DOCUMENT SEGMENT:
== == ==

A useful quote misattributed to Mark Twain

Everybody complains about the problems with using statistical process control on color difference data, but nobody does anything about it. I know, you think Mark Twain said that, but he never did. Contrary to popular belief, Mark Twain was not much of a color scientist.

The actual quote from Mark Twain

So now it's time for me to leave the road of "if you use these techniques, I won't invite you over to my place for New Year's eve karaoke", and move onto "this approach might work a bit better; what N'Sync song would you like to sing?"

Part of the problem with ΔE is that it is an absolute value. It tells you how far, but not which direction. Another part of the problem is that color is inherently three dimensional, so you need some way to combine three numbers, either explicitly or implicitly.

Three easy pieces

Many practitioners have taken the tack of treating the three axes of color separately. They look at ΔL*, Δa*, and Δb* each in isolation. Since these individual differences can be either positive or negative, they at least have a fighting chance of being somewhat normally distributed. In my vast experience, when a color process is in control, the variations of  ΔL*, Δa*, and Δb* are not far from being normal. I briefly glanced at one data set, and somebody told me something or other about another data set, so this is pretty authoritative.

Let's take an example of real data. The scatter plot below shows the a*b* values of yellow during a production run. These are the a*b* values of two solid yellow patches from each of 102 newspaper printers around the US. This is the data that went into the CGATS TR 002 characterization data set. The red bars are upper and lower control limits for a* and for b*, each computed as the mean, plus and minus three standard deviation units. This presents us with a nice little control limit box.

== == ==

Dataset records

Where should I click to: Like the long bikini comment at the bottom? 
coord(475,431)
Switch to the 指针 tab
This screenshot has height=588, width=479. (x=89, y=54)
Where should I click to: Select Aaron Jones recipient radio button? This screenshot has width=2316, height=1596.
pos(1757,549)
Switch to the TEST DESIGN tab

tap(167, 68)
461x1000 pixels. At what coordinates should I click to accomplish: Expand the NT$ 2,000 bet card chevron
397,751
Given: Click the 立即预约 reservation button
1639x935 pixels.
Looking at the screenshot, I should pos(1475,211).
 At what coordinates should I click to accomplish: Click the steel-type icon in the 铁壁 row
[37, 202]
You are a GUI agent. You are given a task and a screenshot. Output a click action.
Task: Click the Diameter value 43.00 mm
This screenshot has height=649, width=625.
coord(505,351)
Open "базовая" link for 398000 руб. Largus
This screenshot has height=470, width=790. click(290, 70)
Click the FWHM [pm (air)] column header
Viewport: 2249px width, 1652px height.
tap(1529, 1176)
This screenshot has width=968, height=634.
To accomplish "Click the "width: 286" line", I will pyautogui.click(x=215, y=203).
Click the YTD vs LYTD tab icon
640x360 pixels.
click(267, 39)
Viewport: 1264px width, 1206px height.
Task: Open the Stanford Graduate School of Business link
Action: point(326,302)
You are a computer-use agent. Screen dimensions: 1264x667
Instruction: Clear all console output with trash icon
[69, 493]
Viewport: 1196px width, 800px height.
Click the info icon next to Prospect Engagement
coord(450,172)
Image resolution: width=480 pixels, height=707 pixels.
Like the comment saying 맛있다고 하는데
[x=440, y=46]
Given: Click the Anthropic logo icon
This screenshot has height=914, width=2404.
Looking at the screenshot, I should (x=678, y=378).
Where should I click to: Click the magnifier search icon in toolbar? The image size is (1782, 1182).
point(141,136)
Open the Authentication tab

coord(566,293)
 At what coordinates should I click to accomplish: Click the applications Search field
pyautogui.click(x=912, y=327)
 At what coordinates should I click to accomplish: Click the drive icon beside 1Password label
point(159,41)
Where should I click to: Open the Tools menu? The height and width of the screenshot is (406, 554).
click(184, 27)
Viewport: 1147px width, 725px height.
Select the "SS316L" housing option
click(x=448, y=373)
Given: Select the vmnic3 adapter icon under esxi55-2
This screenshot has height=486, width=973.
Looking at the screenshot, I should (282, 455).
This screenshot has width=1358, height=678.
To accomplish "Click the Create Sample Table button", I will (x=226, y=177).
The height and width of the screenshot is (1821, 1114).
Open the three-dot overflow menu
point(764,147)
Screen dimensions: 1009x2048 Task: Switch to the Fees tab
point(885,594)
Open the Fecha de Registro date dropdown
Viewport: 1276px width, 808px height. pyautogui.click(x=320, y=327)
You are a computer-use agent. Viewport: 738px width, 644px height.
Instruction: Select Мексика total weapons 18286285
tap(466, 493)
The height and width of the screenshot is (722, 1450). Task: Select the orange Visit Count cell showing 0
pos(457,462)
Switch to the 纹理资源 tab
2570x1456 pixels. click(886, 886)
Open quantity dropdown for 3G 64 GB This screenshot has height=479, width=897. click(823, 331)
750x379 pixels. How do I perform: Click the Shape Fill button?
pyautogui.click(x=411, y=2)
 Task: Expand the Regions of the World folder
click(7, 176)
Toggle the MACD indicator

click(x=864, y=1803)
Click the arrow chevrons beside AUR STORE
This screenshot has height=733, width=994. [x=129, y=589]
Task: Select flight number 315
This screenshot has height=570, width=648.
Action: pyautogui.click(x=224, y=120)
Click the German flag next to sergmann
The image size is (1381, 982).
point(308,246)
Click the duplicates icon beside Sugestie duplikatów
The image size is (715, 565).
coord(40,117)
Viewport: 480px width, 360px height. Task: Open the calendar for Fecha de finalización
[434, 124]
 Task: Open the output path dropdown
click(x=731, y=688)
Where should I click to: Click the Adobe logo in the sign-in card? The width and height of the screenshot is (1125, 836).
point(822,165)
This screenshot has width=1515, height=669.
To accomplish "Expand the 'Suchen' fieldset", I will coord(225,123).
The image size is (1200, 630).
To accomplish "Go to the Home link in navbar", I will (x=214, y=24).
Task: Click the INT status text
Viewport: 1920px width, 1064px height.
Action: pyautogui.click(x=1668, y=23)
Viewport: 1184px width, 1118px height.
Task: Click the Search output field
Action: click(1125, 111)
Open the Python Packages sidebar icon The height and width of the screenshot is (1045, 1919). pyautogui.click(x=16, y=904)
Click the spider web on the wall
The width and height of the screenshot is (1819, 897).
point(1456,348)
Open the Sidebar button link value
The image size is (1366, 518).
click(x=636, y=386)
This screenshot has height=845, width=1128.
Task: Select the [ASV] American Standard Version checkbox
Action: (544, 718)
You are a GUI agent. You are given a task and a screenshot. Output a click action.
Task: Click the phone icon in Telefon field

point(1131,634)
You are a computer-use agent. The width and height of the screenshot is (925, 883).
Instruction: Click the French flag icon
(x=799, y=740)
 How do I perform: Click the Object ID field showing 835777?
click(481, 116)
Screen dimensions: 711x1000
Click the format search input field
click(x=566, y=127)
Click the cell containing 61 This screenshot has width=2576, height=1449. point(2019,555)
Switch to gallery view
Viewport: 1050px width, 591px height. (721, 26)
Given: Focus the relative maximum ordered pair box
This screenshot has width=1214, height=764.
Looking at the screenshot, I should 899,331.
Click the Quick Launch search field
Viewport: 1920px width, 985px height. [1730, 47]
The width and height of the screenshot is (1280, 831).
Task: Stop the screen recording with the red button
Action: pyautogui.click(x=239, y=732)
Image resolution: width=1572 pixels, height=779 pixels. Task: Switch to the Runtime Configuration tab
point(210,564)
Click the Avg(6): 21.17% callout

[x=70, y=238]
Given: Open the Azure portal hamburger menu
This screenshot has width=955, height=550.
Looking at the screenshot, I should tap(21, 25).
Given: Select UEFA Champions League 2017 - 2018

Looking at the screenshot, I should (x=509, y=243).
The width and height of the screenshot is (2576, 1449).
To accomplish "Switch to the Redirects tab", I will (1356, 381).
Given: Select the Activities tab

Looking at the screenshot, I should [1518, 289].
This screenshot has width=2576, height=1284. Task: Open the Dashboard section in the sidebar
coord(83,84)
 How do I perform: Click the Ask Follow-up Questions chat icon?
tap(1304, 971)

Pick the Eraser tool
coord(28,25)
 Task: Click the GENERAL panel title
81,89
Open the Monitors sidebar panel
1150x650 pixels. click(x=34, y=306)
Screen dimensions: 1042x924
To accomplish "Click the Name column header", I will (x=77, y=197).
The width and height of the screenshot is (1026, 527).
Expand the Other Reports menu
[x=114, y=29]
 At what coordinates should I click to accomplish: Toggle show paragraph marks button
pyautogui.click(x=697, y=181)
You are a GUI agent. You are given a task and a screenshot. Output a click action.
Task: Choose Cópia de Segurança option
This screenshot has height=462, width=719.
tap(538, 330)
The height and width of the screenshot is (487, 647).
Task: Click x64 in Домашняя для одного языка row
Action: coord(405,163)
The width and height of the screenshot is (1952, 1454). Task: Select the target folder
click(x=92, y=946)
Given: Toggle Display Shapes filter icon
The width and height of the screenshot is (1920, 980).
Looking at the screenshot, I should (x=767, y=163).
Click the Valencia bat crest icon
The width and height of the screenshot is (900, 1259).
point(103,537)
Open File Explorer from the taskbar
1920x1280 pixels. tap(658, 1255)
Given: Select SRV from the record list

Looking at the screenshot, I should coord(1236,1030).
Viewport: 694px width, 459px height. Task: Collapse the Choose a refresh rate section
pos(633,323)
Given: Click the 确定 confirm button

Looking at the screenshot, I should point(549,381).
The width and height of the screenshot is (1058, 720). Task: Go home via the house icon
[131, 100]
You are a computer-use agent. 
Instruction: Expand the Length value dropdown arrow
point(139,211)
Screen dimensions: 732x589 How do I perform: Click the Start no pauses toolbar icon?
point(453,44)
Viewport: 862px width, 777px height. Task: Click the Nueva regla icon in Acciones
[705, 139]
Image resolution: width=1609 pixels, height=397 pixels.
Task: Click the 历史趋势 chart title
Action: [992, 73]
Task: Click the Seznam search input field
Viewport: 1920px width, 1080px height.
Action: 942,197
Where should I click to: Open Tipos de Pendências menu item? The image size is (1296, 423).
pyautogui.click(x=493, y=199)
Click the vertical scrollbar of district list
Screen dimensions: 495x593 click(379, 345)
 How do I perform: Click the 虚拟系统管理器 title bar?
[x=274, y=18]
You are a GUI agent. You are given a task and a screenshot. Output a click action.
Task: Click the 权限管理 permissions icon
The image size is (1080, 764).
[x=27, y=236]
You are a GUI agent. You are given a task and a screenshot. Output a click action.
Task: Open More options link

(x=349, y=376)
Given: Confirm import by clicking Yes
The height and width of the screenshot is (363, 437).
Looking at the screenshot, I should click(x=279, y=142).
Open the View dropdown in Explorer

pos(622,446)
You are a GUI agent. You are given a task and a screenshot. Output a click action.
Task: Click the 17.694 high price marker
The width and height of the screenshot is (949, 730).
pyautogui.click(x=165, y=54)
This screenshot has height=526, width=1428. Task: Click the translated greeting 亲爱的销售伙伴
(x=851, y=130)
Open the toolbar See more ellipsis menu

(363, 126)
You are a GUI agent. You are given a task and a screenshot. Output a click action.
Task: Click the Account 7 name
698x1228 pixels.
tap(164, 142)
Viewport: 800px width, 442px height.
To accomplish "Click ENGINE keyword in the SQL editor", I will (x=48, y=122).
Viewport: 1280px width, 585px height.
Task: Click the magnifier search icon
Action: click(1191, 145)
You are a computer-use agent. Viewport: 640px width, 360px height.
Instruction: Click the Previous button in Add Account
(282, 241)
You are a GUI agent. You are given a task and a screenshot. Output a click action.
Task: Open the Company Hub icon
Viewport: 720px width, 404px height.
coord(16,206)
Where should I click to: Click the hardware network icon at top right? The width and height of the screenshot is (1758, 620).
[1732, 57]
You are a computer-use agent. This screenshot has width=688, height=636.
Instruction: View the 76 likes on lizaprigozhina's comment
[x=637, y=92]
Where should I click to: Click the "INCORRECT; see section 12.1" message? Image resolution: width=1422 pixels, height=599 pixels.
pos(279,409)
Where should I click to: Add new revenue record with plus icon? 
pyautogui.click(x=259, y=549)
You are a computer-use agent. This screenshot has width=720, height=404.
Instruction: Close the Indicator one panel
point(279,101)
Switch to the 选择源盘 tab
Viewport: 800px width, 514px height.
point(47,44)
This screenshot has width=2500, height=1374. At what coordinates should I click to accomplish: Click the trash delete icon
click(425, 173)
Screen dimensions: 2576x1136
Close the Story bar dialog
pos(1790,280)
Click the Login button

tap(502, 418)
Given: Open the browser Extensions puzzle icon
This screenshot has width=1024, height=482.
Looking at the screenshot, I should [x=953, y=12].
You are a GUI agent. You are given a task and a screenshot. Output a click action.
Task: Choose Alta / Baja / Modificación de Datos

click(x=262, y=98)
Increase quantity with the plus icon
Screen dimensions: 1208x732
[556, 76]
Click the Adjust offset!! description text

== == ==

In the piece on statistical process control for color data, why does treating ΔL*, Δa*, and Δb* separately give them a chance of being somewhat normally distributed?

RESPONSE TO THE TASK:
These individual differences can be either positive or negative.